Объектом событий и в большой степени субъектом их оказался весь русский народ в цепом. Классовые подразделения оказались признаком вторичным. Первичным же признаком, -- национально-историческое единство всего народа. Народ очутился весь целиком в вихре одних и тех же событий, не переживаемых в данный момент никаким другим народом. Единый опыт десяти лет объединил народ в одно историческое целое. И чтобы сделать правильный вывод из всего происшедшего, необходимо ввести в свои построения известный историзм, необходимо искать корни всего происшедшего в прежнем историческом пути русского народа. История русской нации, -- единственный ключ к уразумению завтрашнего дня, к правильной ориентировке отдельных групп и классов, нацию представляющих.
Если не доказательством правильности этой мысли, то во всяком случае очень показательным явлением надо считать то, что все вновь возникающие общественные течения, -- от евразийцев до устряловцев, -- построены на исключительном интересе к вопросам русской истории. В этом их несомненная правда и несомненная жизненность.
Русская история, -- вот тот оселок, о который надо точить свои построения, вот тот барьер, который необходимо одолеть всем течениям, желающим жить.
И в этом отношении особенно любопытно положение русского народничества. Являясь наиболее органически-национальным течением русской мысли, оно в течение десятилетий своего существования не удосужилось обосновать свой взгляд на русский исторический процесс в целом и найти в нем свое место как огромной и многоопределяющей силы, а занималось только самообоснованием на основе своего сходства или отталкивания по отношению к другим действующим силам.

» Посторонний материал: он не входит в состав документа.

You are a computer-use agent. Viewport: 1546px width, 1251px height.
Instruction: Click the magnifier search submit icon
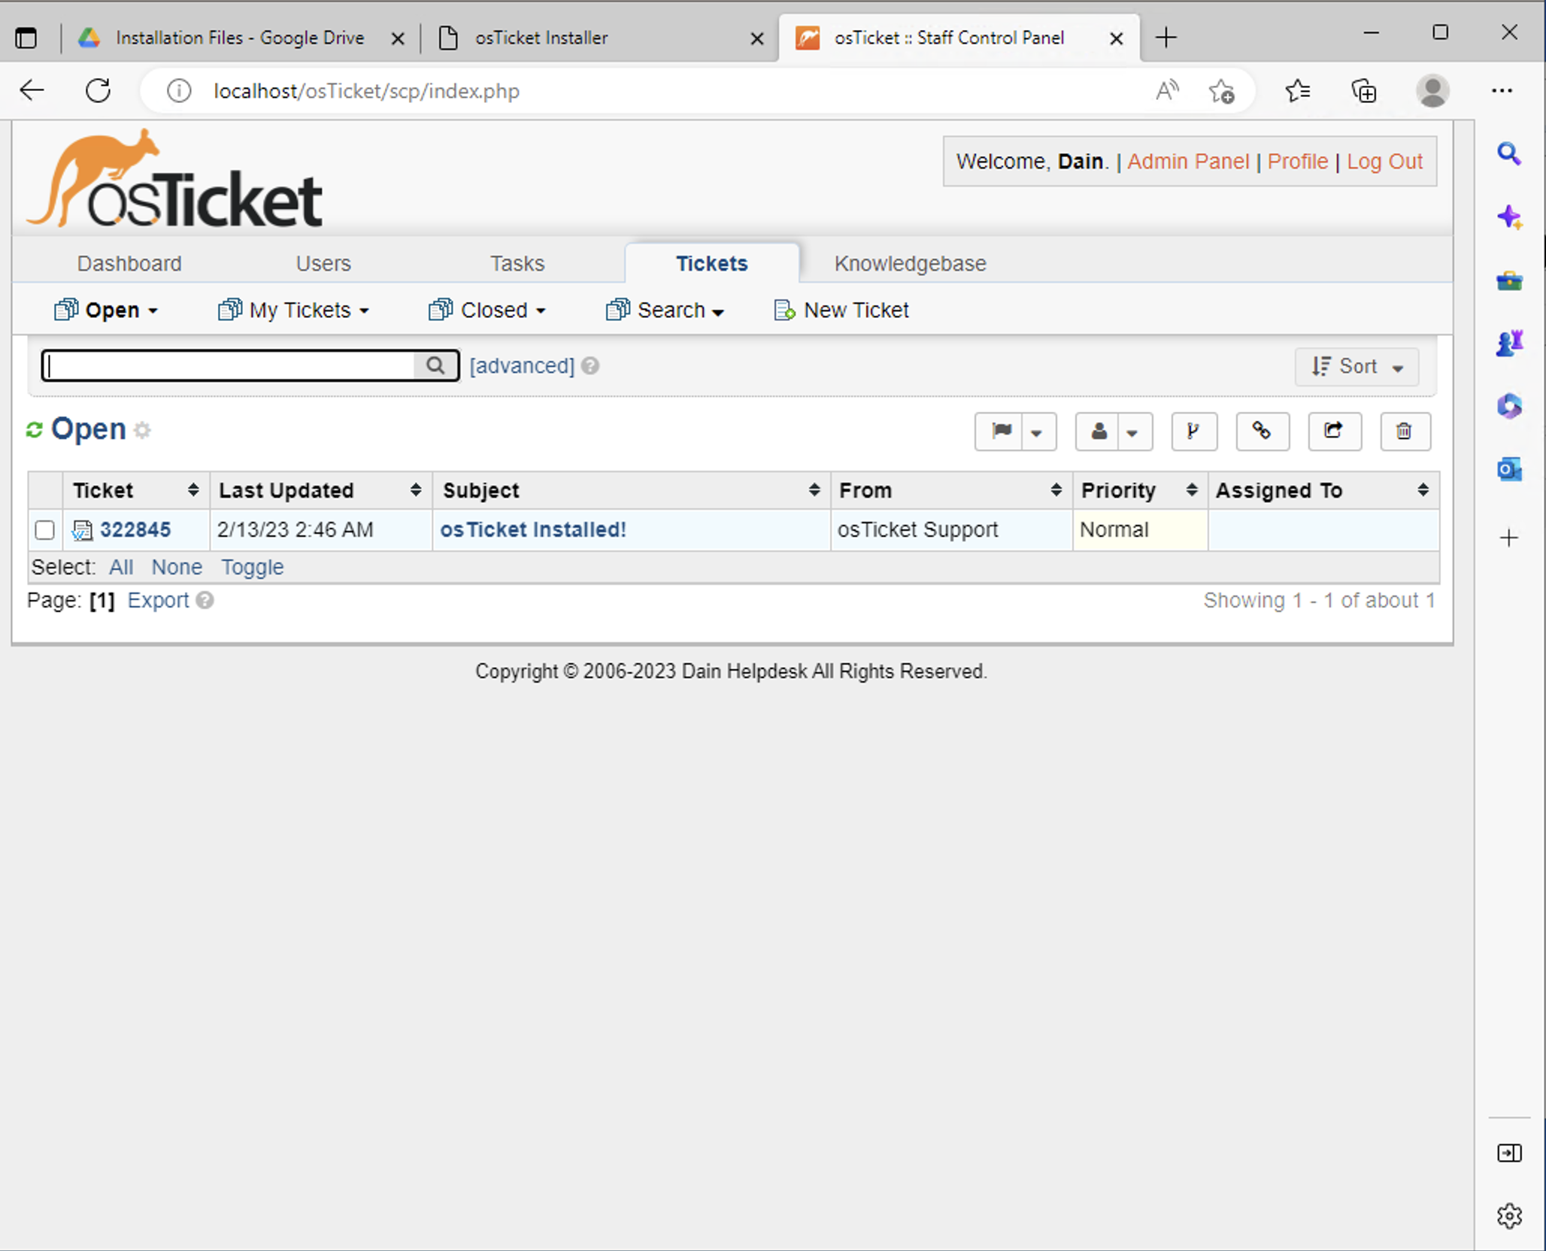tap(435, 365)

Народничеству наиболее легко обосновать себя исторически, почувствовать себя даже фокусом русского исторического процесса, оправдать свое существование не только в качестве представителя известных социальных интересов, но и в качестве выразителя основной линии русской истории.
Само собою разумеется, что в период подготовки революции это было и ненужно, и невозможно, потому что значение имели лишь взрывчатые вещества, заключенные в народничестве, лишь центробежные силы, заложенные в нем.
Теперь они прорвались наружу. Намечается новый период, в котором основное значение будет иметь историческая органичность того или иного направления и национально-творческие возможности, заложенные в нем.
Ни на одном языке понятия "нация" и "народ" не несут в себе какого бы то ни было внутреннего противоречия. Nation и peuple, Nation и Volk {Nation (фр.) -- нация; peuple (фр.) -- народ; Nation (нем.) -- нация; Volk (нем.) -- народ.} -- слова, не являющиеся, конечно, синонимами, но во всяком случае связанные многими общими чертами. И все производные из них также не противоречат друг другу -- national, populaire {National (фр.) -- народный; populaire (фр.) -- народный.} и т.д.
В русском языке в основных этих словах, -- "народ" и "нация", -- тоже нет, пожалуй, непримиримых противоречий. Может быть, они даже более синонимичны, так как до последнего времени русский язык вкладывал слишком мало содержания в слово "нация" и успешно заменял его словом "народ".
И тем более разительна пропасть, получившаяся между словами, производными от этих слов: "национализм" и "народничество".
И это не случайно. В этом сказалась роль предреволюционных центробежных сил, рассекавших все и раздувавших во всем черты противоречия, приглушая черты сходства.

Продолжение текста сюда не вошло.